RECORD EXCERPTS: Begin

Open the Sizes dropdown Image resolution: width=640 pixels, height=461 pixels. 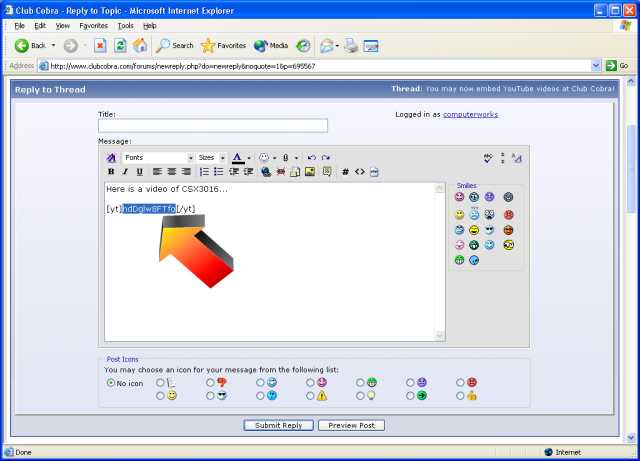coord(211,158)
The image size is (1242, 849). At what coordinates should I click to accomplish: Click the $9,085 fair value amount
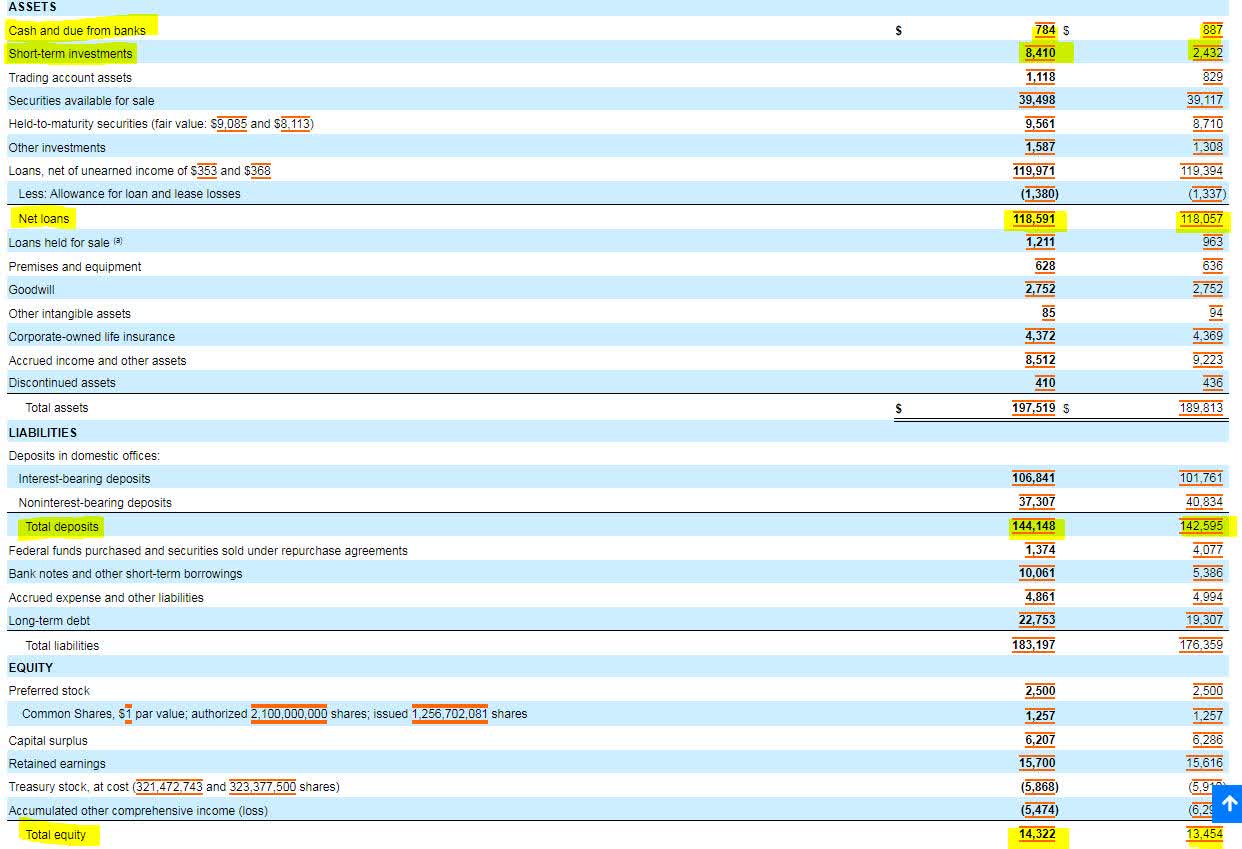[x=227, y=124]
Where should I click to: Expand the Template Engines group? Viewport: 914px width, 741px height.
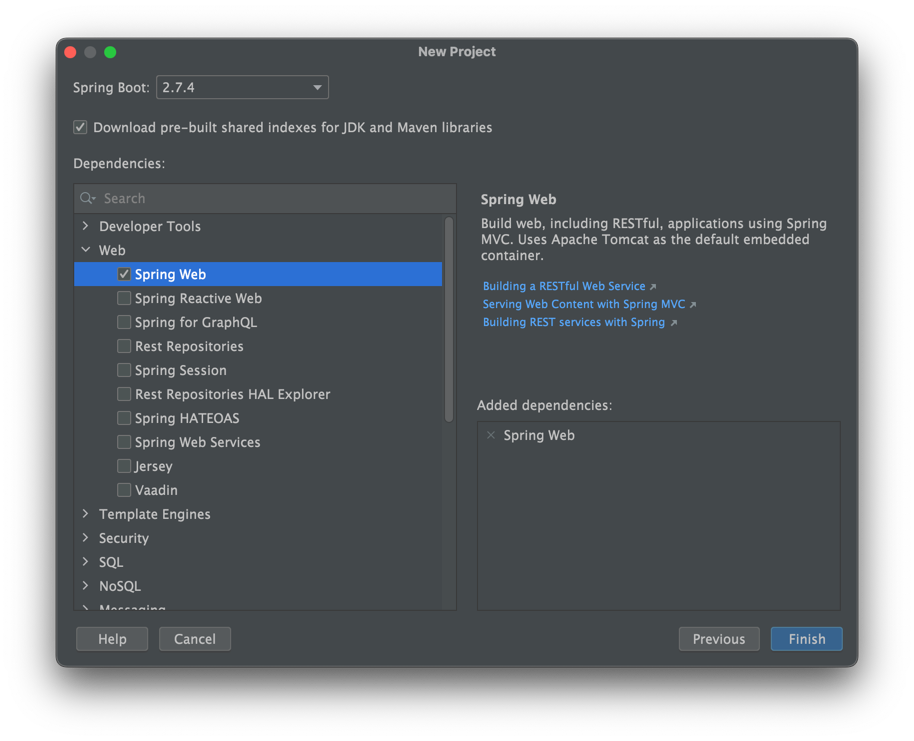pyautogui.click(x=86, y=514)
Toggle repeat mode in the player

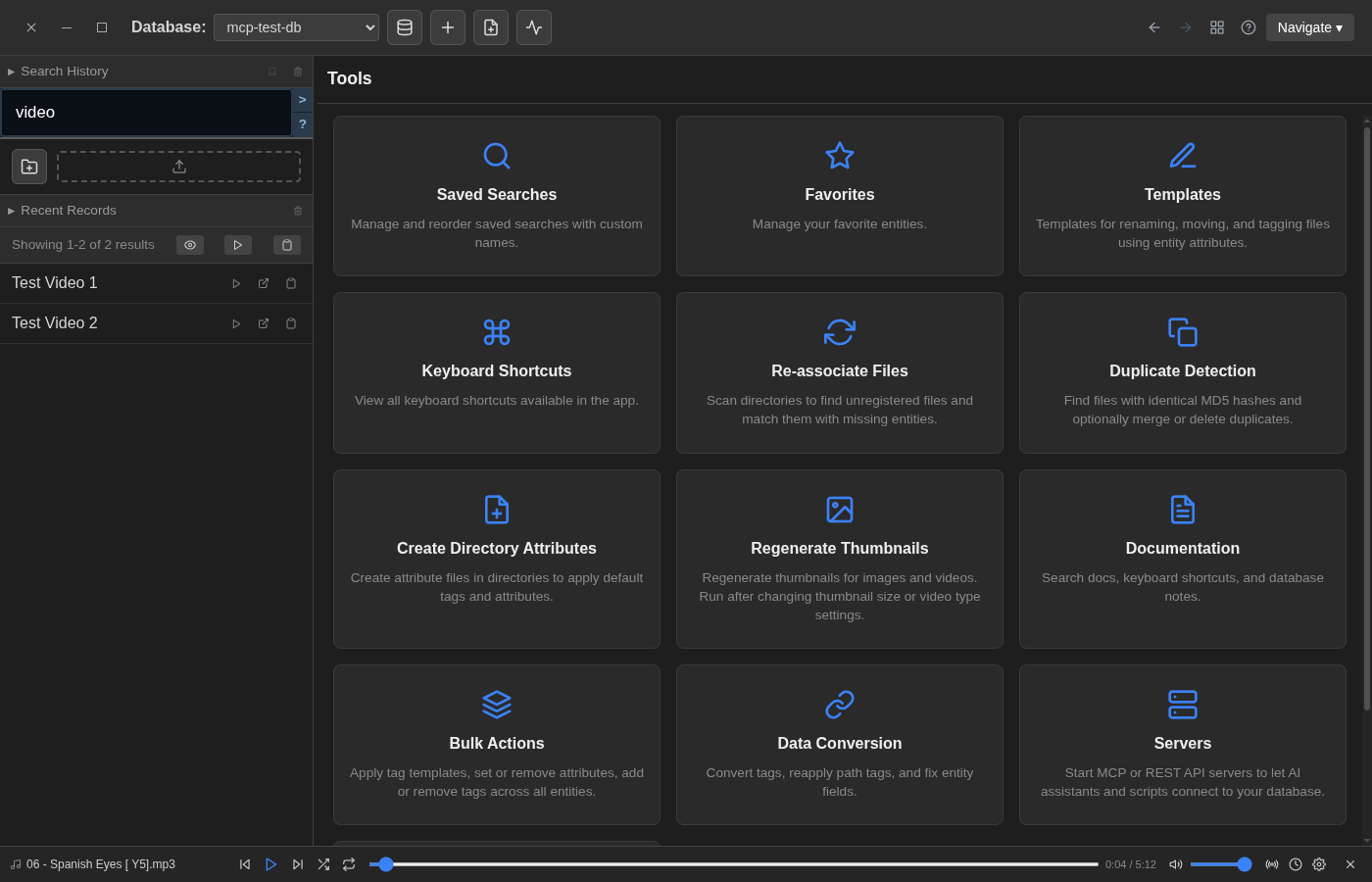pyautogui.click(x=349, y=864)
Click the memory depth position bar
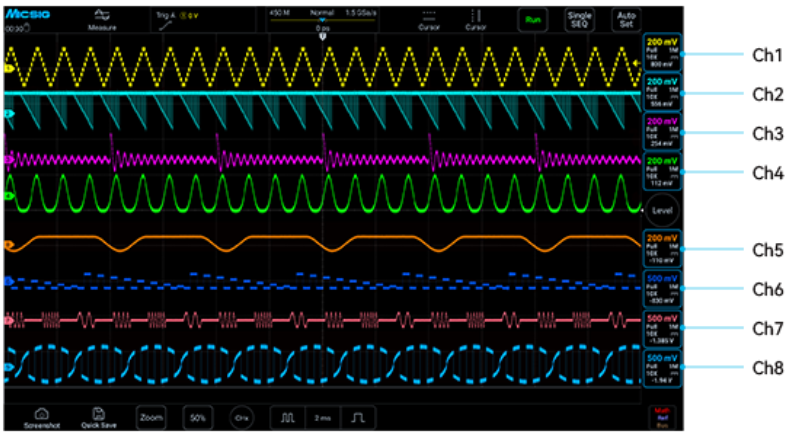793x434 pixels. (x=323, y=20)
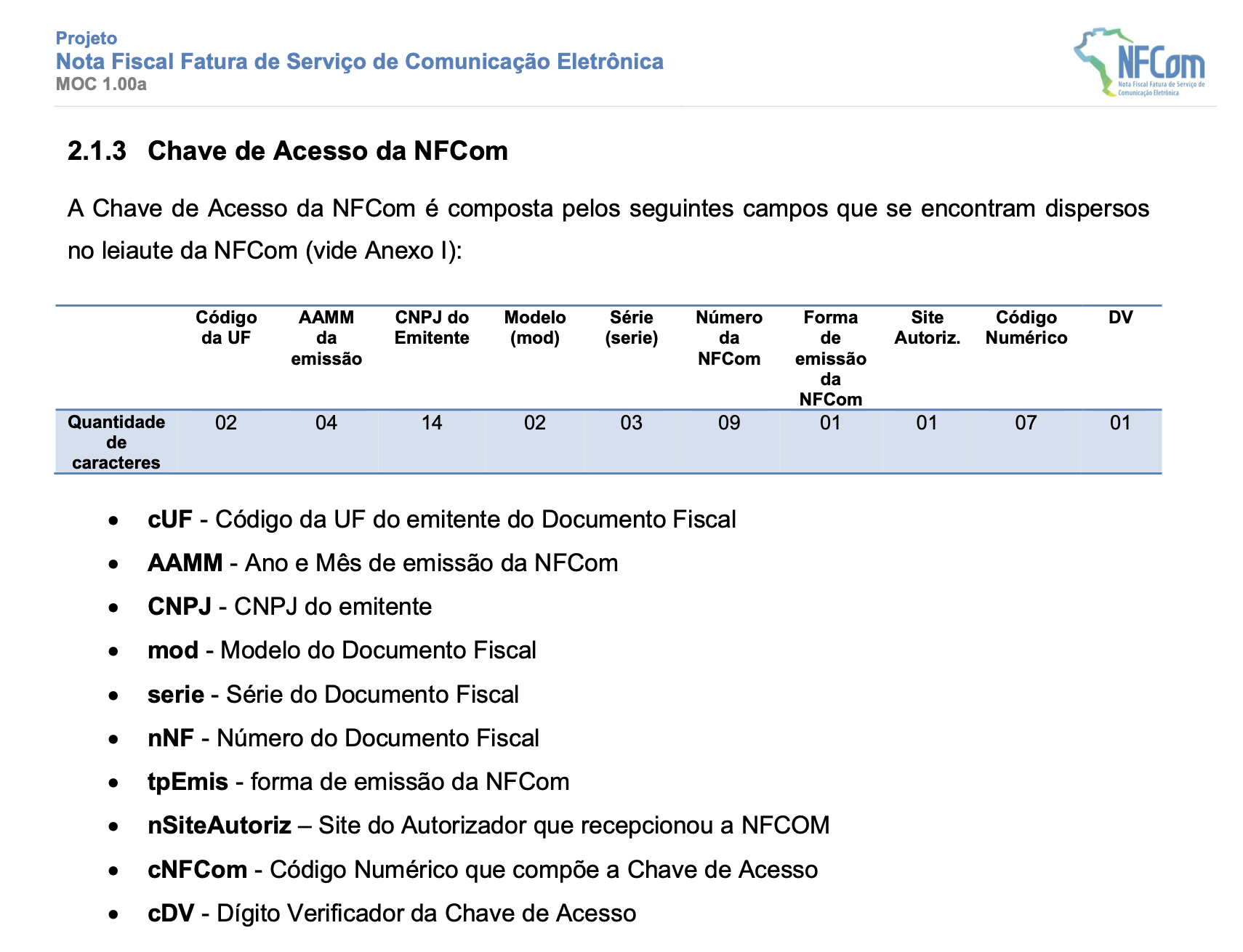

RECORD EXCERPTS: End

> **PROBLEM DETAILS**
Nothing is needed beyond an exact transcription of the lines from the one containing "Where should I" to the end of the entries above, with the pictures omitted.

> **ANSWER SPACE**
Where should I click to: Expand the Template Engines group? Viewport: 914px width, 741px height.
pyautogui.click(x=86, y=514)
Toggle repeat mode in the player

pyautogui.click(x=349, y=864)
Click the memory depth position bar
793x434 pixels. (x=323, y=20)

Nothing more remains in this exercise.